── Dataset records ──

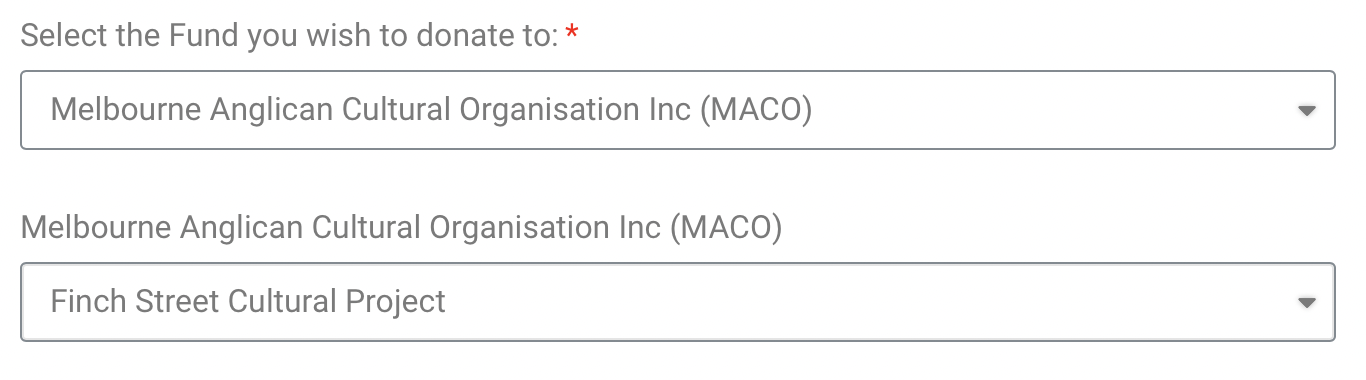Image resolution: width=1366 pixels, height=380 pixels.
Task: Focus the MACO project select field
Action: click(x=678, y=302)
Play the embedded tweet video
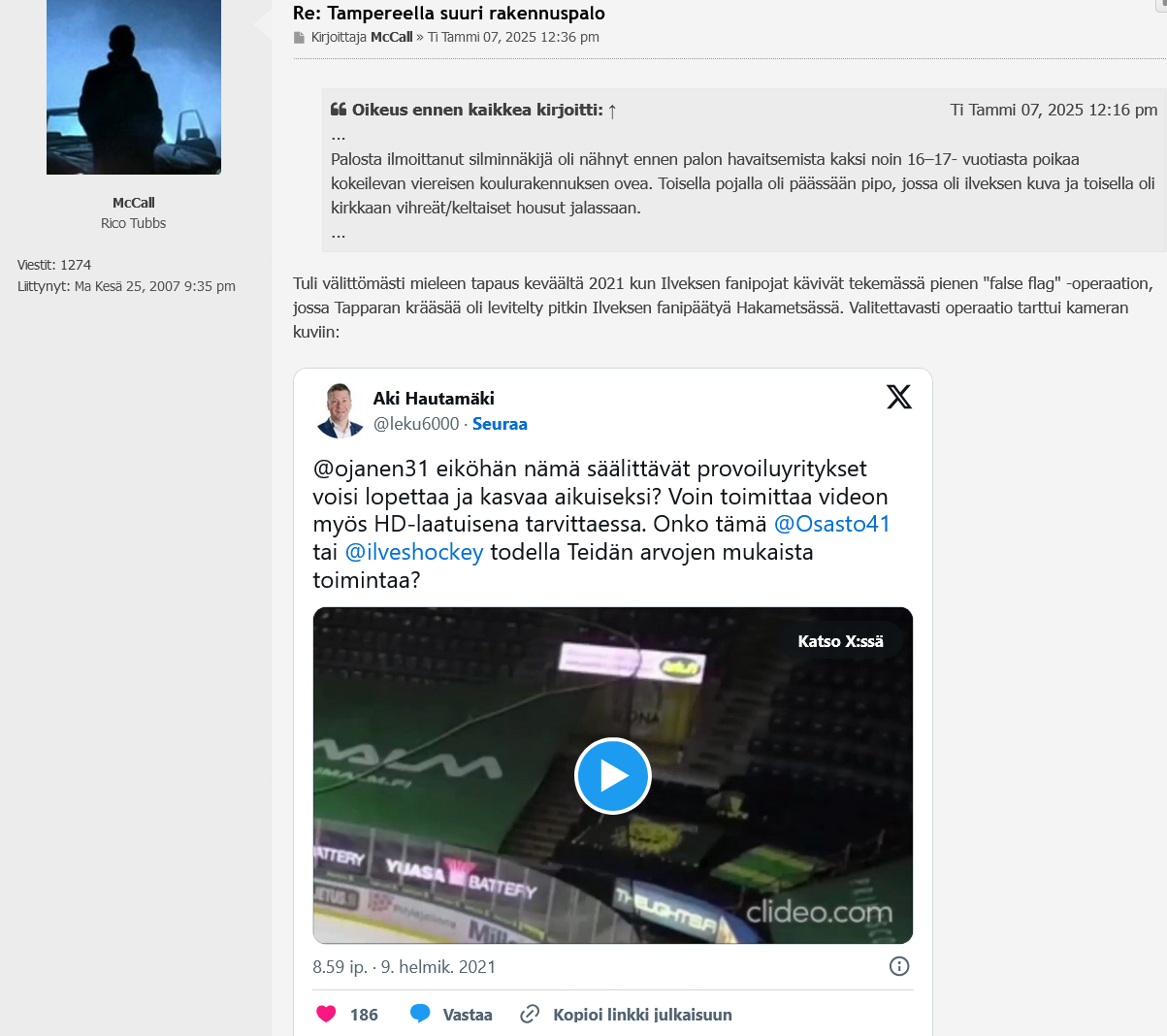Screen dimensions: 1167x1036 tap(613, 776)
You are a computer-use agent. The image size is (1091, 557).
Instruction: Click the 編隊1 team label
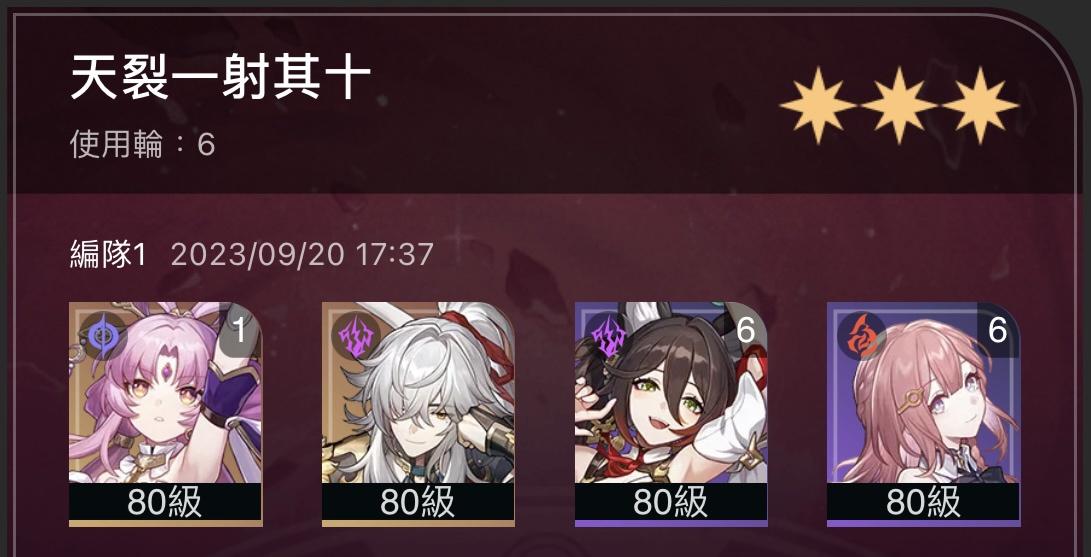pos(109,255)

───

● Exercise
Rewrite all of the records with "tweet" changed to "post" and everything else left the same. Leave out the pictures.

● The solution
Image resolution: width=1366 pixels, height=380 pixels.
Task: Focus the MACO project select field
Action: click(x=678, y=302)
Play the embedded post video
Screen dimensions: 1167x1036 tap(613, 776)
You are a computer-use agent. The image size is (1091, 557).
Instruction: Click the 編隊1 team label
pos(109,255)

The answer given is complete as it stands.